Bagian 3

3.5K 141 0
                                    

"Tangan itu..."

"Jaket itu... "

"Jam tangan itu..."

"Culun...?"

Belum sadar dari keterkejutannya setelah apa yang dilihatnya, Aluna dikejutkan lagi dengan panggilan itu. Panggilan yang sudah tidak asing lagi di telinganya, panggilan yang dulu sering didengarnya, tapi panggilan itu yang kini sangat dibencinya bahkan dia berharap tak pernah lagi mendengarnya.

"Cobaan apalagi ini ya Allah..."

Berbicara soal panggilan, sebenarnya Aluna belum tau pasti siapa yang menyuarakan panggilan itu, dan untuk siapa panggilan itu ditujukan. Karena saat mendengar panggilan itu, Aluna refleks memejamkan mata dan menundukkan kepalanya. Dia berharap, panggilan itu bukan ditujukan padanya. Dan jika memang benar panggilan itu ditujukan padanya, dia berharap panggilan itu berasal dari salah satu temannya yang sudah lama mengenalnya. Sehingga dia tak akan merasa kesepian, meski itu sangat kecil kemungkinannya.

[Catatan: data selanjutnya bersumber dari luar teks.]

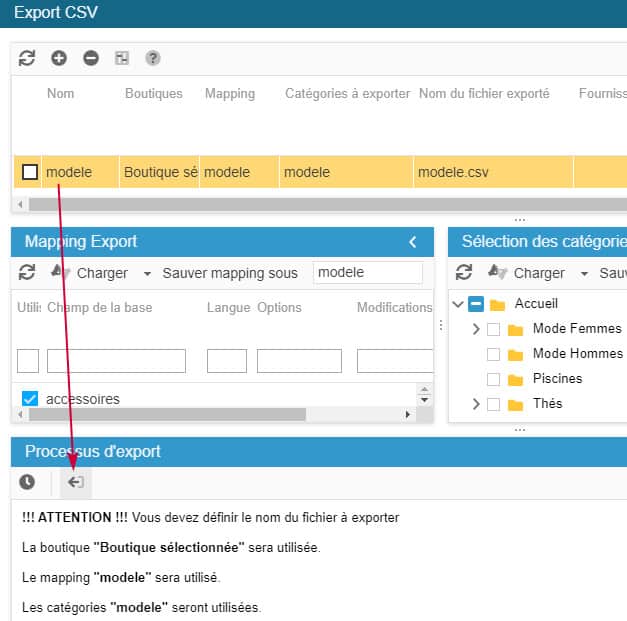Click the Sauver mapping sous button
This screenshot has height=621, width=627.
tap(230, 272)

Perlahan Aluna membuka mata dan mengangkat kepalanya. Ternyata dugaannya benar, karena mata sebagian penghuni kelas telah tertuju kepadanya. Dan sebagian lagi menuju ke arah siswa yang duduk di bangku tengah paling belakang, yang tidak lain siswa yang telah memanggilnya.

Kini tinggal satu harapannya, semoga siswa yang memanggilnya memang teman lamanya seperti apa yang sudah diduganya. Tapi setelah mata Aluna melihat wajah itu, harapan tinggal harapan. Siswa itu bukan teman lamanya. Dan yang lebih mengejutkannya, ternyata siswa itu memakai jaket dan jam tangan yang sama seperti milik seseorang yang tadi sudah menolongnya. Dan Aluna merasa bersyukur karena tadi tidak sempat mengucapkan terima kasihnya.

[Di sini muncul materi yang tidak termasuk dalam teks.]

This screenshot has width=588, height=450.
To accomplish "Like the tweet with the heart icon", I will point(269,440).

Setelah mengamati wajah siswa itu lebih cermat, Aluna seperti tidak asing dengan wajahnya. Aluna mencoba mengingat. Dan setelah sadar dengan ingatanya, dada Aluna mendadak merasa sesak. Siswa itu adalah cowok yang sama dengan cowok yang berada di halte bus. Cowok yang tadi memenuhi fikirannya, cowok yang sudah membantu perubahan moodnya, dan cowok yang sempat dikaguminya karena kebaikan perangainya.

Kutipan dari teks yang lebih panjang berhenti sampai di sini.